ScaLAPACK Performance Profiling

The profiling of CONQUEST is done using CrayPAT on HECToR XT5h (compiled with Cray LibSci 10.5.0). The test is based on the calculation for bulk aluminium with 32 atoms unit cell and BLACS processor grid given by $1 \times 4$ . This processor grid is used because it is the recommended by BLACS for small size matrices and that the calculation failed at diagonalisation for process-grid of $2 \times 2$ . Table below shows the performance comparisons between different ScaLAPACK block dimensions.

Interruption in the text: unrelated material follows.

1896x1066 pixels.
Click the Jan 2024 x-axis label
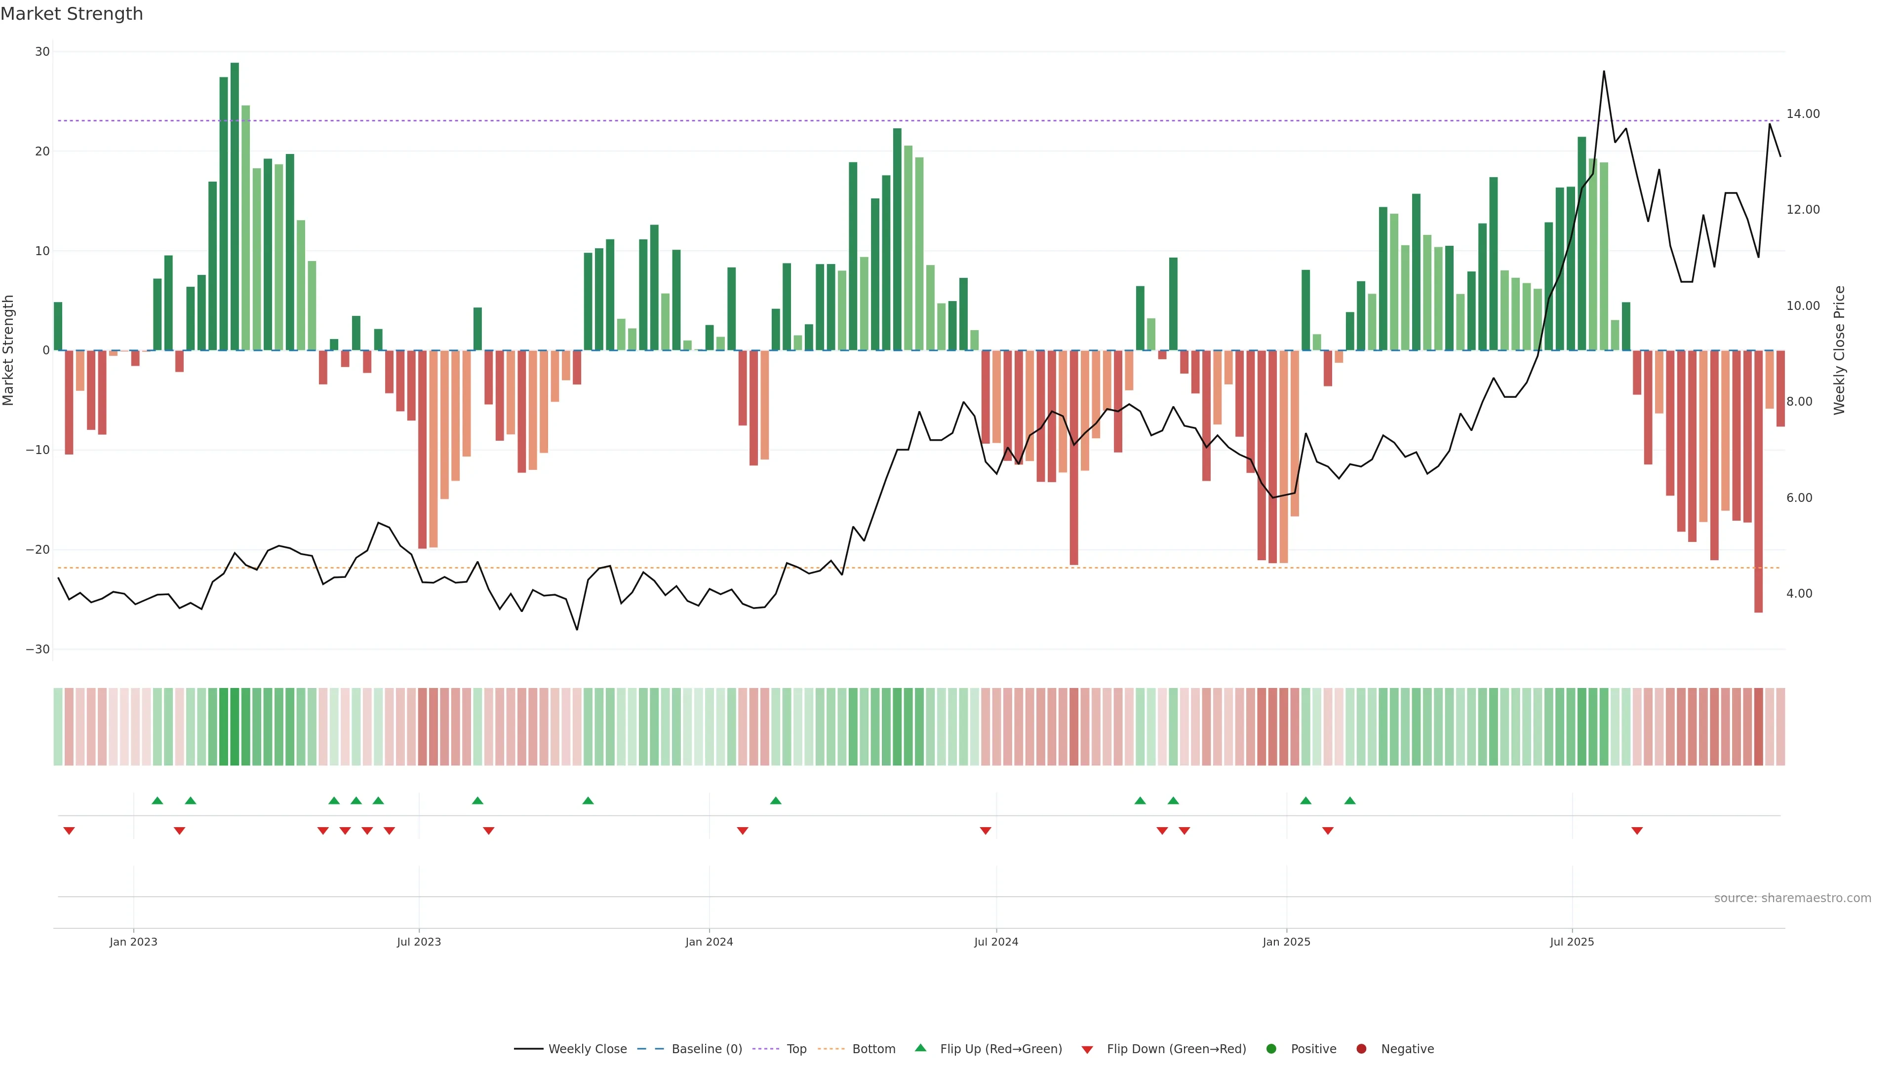tap(709, 942)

ScaLAPACK Block	CONQUEST Wall Time (s)	CrayPAT Wall Time (s)
$13 \times 13$	8062.169	7981.555
$26 \times 26$	7673.137	7626.500
$52 \times 52$	8197.790	8163.051
$104 \times 104$	8477.819	8451.286

Results for non-square blocks are omitted because for these cases the calculation again failed at diagonalisation. As one can see the optimum block dimension of the calculation is $26 \times 26$ , this marks roughly 10% improvement over the CONQUEST default input value which is $104 \times 104$ . The main bottleneck and the largest load imbalance in the calculations are found (after specifying trace group MPI in CrayPAT) to be the MPI_recv calls within the ScaLAPACK subroutine pzhegvx used for diagonalisation. Table below lists the largest load imbalances in terms of percentages in the calculation for different block sizes. For calculations with larger block sizes however, the large load imbalances in the MPI_recv calls are partially off set by the relatively less (but still significant) number of calls, and we see a shift from MPI_recv to MPI_bcast being the main bottleneck.

Scalapack Block	Largest Load Imbalance (`MPI_recv`) %	% Time	Largest Load Imbalance (`MPI_Bcast`) %	% Time
$13 \times 13$	18.7806	29.4	3.0170	16.7
$26 \times 26$	10.1233	32.6	7.2327	15.2
$52 \times 52$	38.3164	48.0	13.1732	18.0
$104 \times 104$	50.6869	35.8	30.7551	27.5

This indicates clearly that the choice of ScaLAPACK block sizes is a determine factor on controlling the efficiency of the ScaLAPACK routines. For the 32 atom bulk aluminium calculation the optimal value seems to be $26 \times 26$ .

We also compared the efficiency of the ScaLAPACK subroutine pzhegvx with the LAPACK equivalent zhegvx for a single processor case. These calculations were performed on a local Sun workstation 2 $\times$ AMD Opteron 2214 (2.2 GHz 2 cores). The table below shows the results of comparison

Total Wall Time (s)
LAPACK	6590.180
ScaLAPACK	8767.027
Time Spent in Calculating Density Matrix (s)
LAPACK	5803.934
ScaLAPACK	7973.105

So it appears that the LAPACK subroutine is inherently more efficient. This may have a lot to do with the different quality in the libraries used. The LAPACK implementation is supplied by the AMD Core Math Library (ACML) as part of the standard set of libraries already on the machine, whereas the ScaLAPACK implementation is a locally compiled version.